[TEXTABSCHNITT]:
::::::

Zunächst mal, unterscheiden sich eigentlich Buchvorstellungen in China groß von denen bei uns in Deutschland, oder sind auch Lesereisen längst durchglobalisiert?
Kermani: Es gibt schon ein paar Unterschiede. Das Setting ist das gleiche wie in Deutschland, aber die Leute sind sehr, sehr geduldig und aufmerksam. Die chinesische Übersetzung wird nicht von einem Schauspieler gelesen, wie das hier üblich wäre, sondern projiziert. Ich habe auf Deutsch gelesen und zwar durchaus auch sehr lang, also 45, 50 Minuten, und die Zuhörer – das ist wohl auch üblich – sehr konzentriert, und die Veranstaltungen gehen auch länger als in Deutschland. Also zweieinhalb Stunden ist da eigentlich so eher die Regel gewesen offenbar.

::::::

[QUELLENAUSZUG]:
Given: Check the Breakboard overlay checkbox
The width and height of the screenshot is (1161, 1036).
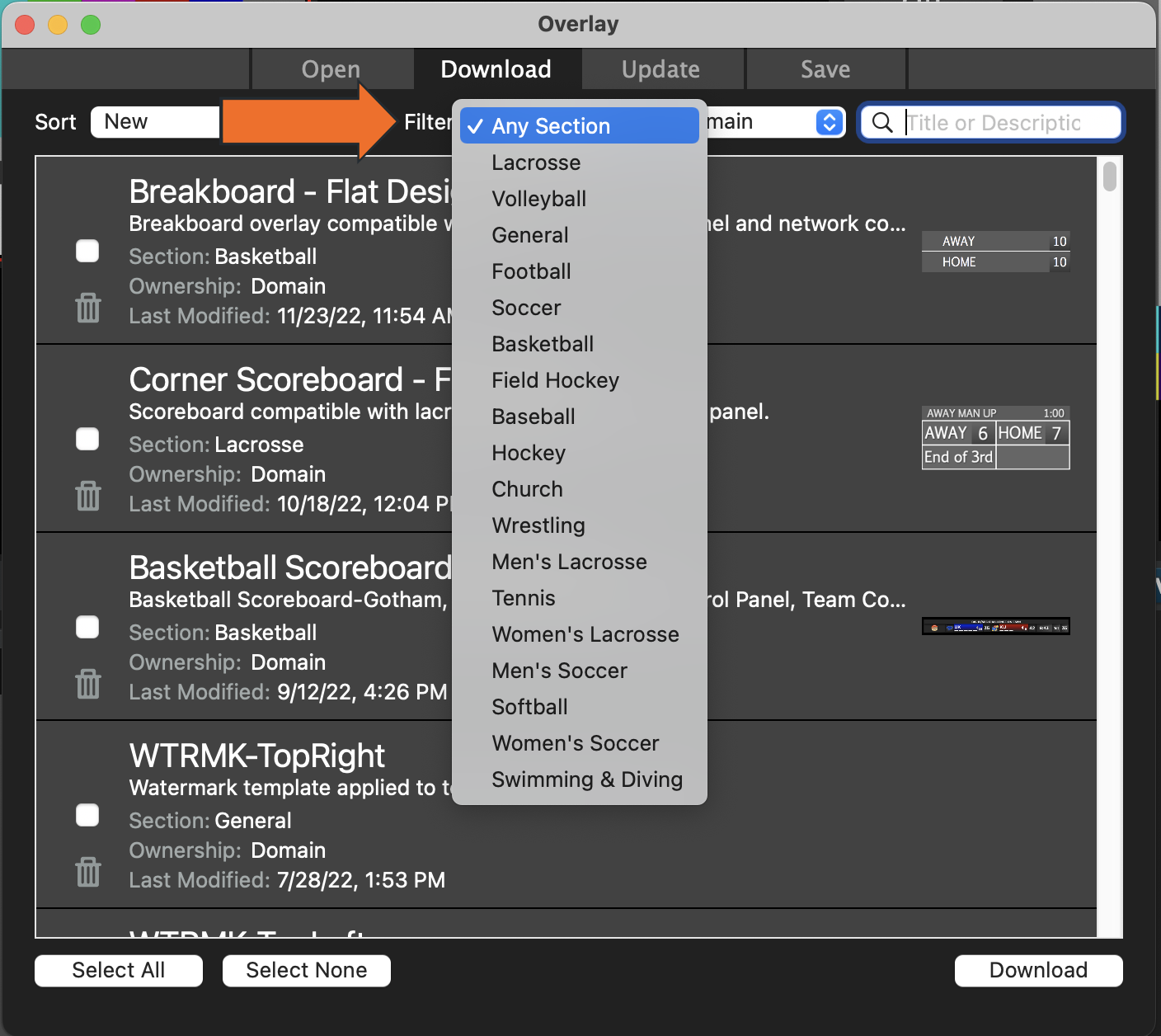Looking at the screenshot, I should click(x=87, y=251).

::::::

[AUFGABE]: Führe das Interview über Kermanis Lesungen in China im Anschluss an den letzten Satz weiter.

[LÖSUNG]:
Und noch ein Detail, was ganz lustig war: Ich hatte eine Lesung mit Yu Hua, das ist der Autor des auch in Deutschland sehr bekannt gewordenen Romans "Brüder", der in China gegenwärtig wohl der bekannteste ist. Da mussten wir – nicht wegen mir, sondern wegen ihm – regelrecht aus dem Saal fliehen, also wie so Popstars, weil er sonst nicht mehr rausgekommen wäre. So bestürmt wurde er, und ich in seinem Gepäck.
Karkowsky: Also eine Lesung mit Untertiteln. Schauen denn die Chinesen anders auf die Geschichten, die Sie erzählen von Ihrer Reise Richtung Iran?
Kermani: Ja, das habe ich schon gemerkt, weil ich erzähle ja in dem Buch von sehr vielen Geschichten, die mir Menschen aus Osteuropa erzählt haben, ältere Menschen, von den Traumata, von den schrecklich Dingen des 20. Jahrhunderts (im O-Ton "des 20. Weltkriegs", Anm. d. Red.), von persönlichen Erfahrungen.
Und das ist etwas in China, das habe ich immer wieder gemerkt, auch bei meiner eigenen Reise im Land, darüber spricht man nicht viel. Man spricht nicht viel über die eigenen Gefühle. Es fehlt auch stellenweise das Vokabular im Chinesischen, vor allem auch in den Dialekten, über persönliche Gefühle zu sprechen. Und wenn das dann öffentlich zur Sprache kommt und auch noch von einem chinesischen Kollegen sozusagen auch kulturell übersetzt wird, der das Buch gelesen hat, dann ist das für die Menschen jedenfalls doch ein aufregender Moment.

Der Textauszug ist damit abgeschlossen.